In contrast, the rest of the dead do not come to life during this period that is symbolically described as a thousand years. These are those who worship the beast, who bear the mark of the beast on their forehead; they have lived their lives without reference to God. For them death leads into Hades, the holding place for humans pending final judgment. They remain dead until, at the end of time, death and Hades give up the dead to be brought before the judgment throne (20:13). Their destiny is the lake of fire, the second death. NIV helpfully sets v.5a in parentheses, because in 5b-6 John returns to those seen in v4.

In v.6 John pronounces a beatitude, the fifth of seven in the book. Blessed are those who participate in the first resurrection; the second death has no power over them. The first resurrection and the second death are explicit; there is also an implicit first death. The first resurrection is obviously this immediate passage of the saints through death into life beyond. The unmentioned first death is presumably the physical death they suffer at the hands of the beast. The second death is the lake of fire (20:14), into which all God’s enemies are ultimately hurled. They will have remained dead in Hades until Death and Hades have to give up their dead.

Throughout the past 2000 years many faithful witnesses have been killed violently by forces opposed to God. But in the final analysis it matters not whether the death be violent or not. All those redeemed by the Lamb are called to follow him in faithful witness even unto death. Death itself is wrong. We sense that every time a loved one dies, every time we gather for a funeral such as today. Death is not a natural part of God’s creation. Death entered because of human sin, behind which lies Satan. Death is the domain of Satan. Death is an enemy. But we have good news to proclaim: it is Jesus not Satan who has the keys of death and Hades. Those who follow the Lamb need have no fear of the first death; they will follow the Lamb through this death into life unending.

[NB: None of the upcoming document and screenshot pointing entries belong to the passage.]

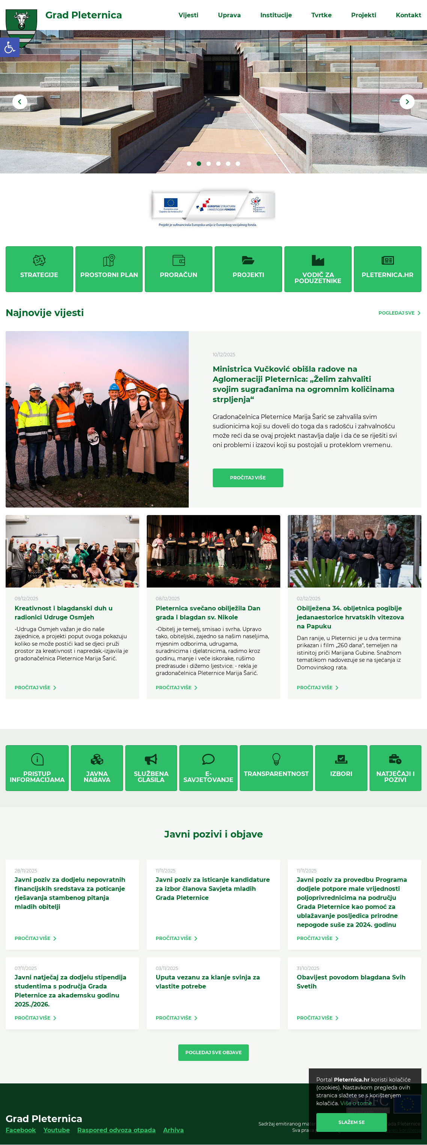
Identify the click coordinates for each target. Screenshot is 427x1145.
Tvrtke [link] (321, 14)
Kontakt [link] (408, 14)
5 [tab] (228, 163)
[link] (10, 47)
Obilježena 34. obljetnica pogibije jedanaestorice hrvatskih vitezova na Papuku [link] (350, 617)
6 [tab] (238, 163)
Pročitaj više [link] (248, 478)
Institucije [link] (276, 14)
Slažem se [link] (351, 1122)
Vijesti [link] (188, 14)
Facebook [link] (21, 1130)
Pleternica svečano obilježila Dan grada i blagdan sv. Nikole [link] (208, 613)
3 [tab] (208, 163)
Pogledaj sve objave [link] (213, 1052)
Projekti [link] (363, 14)
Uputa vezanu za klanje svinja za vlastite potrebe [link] (208, 982)
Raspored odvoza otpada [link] (116, 1130)
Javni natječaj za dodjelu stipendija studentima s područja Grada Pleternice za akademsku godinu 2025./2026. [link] (70, 991)
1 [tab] (189, 163)
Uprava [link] (229, 14)
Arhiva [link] (173, 1130)
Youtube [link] (57, 1130)
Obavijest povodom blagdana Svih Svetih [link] (351, 982)
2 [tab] (199, 163)
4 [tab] (218, 163)
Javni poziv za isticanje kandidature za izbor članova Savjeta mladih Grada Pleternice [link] (213, 888)
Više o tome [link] (356, 1103)
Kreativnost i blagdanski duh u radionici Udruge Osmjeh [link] (64, 613)
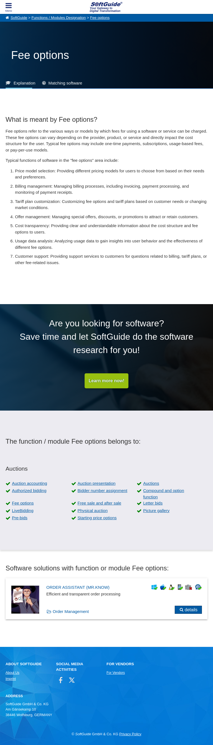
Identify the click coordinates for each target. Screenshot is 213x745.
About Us (12, 673)
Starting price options (97, 517)
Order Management (71, 611)
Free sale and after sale (99, 503)
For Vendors (115, 673)
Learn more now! (107, 380)
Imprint (11, 679)
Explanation (24, 83)
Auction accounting (29, 483)
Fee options (100, 18)
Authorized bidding (29, 490)
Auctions (151, 483)
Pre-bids (19, 517)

We have gathered today to bid farewell to a faithful witness. More than sixty years ago he passed from death to life when the Lamb redeemed him to be a member of God’s family. This first passage through death to life is symbolized by baptism in which we die to the old self and are raised as a new creation. Since then he had followed the Lamb in faithful witness, faithful to the very end, to death. He has now received God’s judicial ruling: that death cannot hold him. Though he died, yet he lives. Set free from Death’s realm by Jesus Christ, who holds the keys of death and Hades, he has entered God’s presence, there to be greeted, “Well done, good and faithful servant. You are my son and I am your father.” Though his body here decays, yet he lives.

But there is a yet more glorious day. At the end of time as we know it, he will receive a resurrection body. His body, already so frail and weak has continued to decay, though he is now absent from it. We will shortly lay that body in the ground, where the decay will continue. But when the Lord returns he will receive a new body, imperishable, immortal, incorruptible, as we heard in our reading from 1 Cor 15. We have the pattern for this in our Lord Jesus Christ, who, in the middle of time, received his resurrection body. In the plan of God, we must await the end of time to receive our new bodies.

Today we celebrate the life of Rowland. He was a faithful witness to the end. Though he died, yet he now lives. Blessed and holy is he for he has had a part in the first resurrection.

Thanks be to God, who gives us the victory through our Lord Jesus Christ.